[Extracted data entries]
* begin *

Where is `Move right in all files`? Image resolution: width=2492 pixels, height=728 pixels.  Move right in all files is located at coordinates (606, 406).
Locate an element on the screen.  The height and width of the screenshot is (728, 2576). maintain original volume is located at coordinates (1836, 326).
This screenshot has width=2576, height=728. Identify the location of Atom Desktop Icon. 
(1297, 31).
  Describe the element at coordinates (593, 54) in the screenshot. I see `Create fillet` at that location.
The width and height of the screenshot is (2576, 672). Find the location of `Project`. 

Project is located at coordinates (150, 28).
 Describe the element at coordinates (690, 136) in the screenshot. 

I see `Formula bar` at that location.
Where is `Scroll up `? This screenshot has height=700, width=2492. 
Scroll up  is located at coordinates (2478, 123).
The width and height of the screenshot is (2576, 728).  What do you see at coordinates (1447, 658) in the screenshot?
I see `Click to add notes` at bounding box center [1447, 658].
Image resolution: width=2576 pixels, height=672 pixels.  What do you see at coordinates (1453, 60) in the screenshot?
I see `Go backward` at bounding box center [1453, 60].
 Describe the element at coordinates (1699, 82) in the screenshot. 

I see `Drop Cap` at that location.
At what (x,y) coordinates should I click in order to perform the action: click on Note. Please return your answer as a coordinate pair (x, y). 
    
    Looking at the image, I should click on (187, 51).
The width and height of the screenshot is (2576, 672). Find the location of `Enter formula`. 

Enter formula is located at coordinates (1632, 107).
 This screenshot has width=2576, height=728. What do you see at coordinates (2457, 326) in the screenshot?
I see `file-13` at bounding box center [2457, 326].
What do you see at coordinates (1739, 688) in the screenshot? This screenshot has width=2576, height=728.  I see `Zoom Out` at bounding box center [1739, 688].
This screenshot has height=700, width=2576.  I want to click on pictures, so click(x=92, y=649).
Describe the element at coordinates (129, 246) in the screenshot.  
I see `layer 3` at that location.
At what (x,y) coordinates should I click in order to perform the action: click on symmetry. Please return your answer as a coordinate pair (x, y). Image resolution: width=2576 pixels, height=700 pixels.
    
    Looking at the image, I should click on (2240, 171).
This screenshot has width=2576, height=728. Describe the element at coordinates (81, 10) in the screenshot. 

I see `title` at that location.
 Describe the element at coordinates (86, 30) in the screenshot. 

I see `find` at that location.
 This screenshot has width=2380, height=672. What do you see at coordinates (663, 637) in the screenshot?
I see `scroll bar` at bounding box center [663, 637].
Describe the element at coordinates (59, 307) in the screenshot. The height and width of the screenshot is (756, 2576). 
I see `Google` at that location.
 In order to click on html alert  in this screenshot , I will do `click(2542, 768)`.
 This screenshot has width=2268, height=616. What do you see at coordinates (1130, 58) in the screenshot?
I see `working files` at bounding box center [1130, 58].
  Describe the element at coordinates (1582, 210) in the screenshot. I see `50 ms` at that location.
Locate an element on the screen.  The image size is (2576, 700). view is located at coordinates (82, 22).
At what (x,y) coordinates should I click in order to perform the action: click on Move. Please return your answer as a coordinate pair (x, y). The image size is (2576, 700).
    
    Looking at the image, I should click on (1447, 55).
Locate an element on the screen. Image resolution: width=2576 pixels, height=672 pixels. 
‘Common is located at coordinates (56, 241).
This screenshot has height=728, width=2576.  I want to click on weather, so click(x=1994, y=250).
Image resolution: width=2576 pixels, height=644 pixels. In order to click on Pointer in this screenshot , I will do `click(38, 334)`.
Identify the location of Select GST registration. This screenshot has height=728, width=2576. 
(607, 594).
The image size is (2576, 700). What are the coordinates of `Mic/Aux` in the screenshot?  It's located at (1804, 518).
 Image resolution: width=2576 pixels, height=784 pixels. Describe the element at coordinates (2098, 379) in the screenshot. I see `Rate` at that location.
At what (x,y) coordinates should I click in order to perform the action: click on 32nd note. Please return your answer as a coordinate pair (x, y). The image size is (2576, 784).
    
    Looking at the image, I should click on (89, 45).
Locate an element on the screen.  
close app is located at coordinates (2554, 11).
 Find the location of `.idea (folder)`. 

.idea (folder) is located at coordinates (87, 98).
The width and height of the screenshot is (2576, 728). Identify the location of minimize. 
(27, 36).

* end *

* [What is being asked] Count the lines in the records above that contain the string "pair", and reply with only that number.

* [Problem solution] 4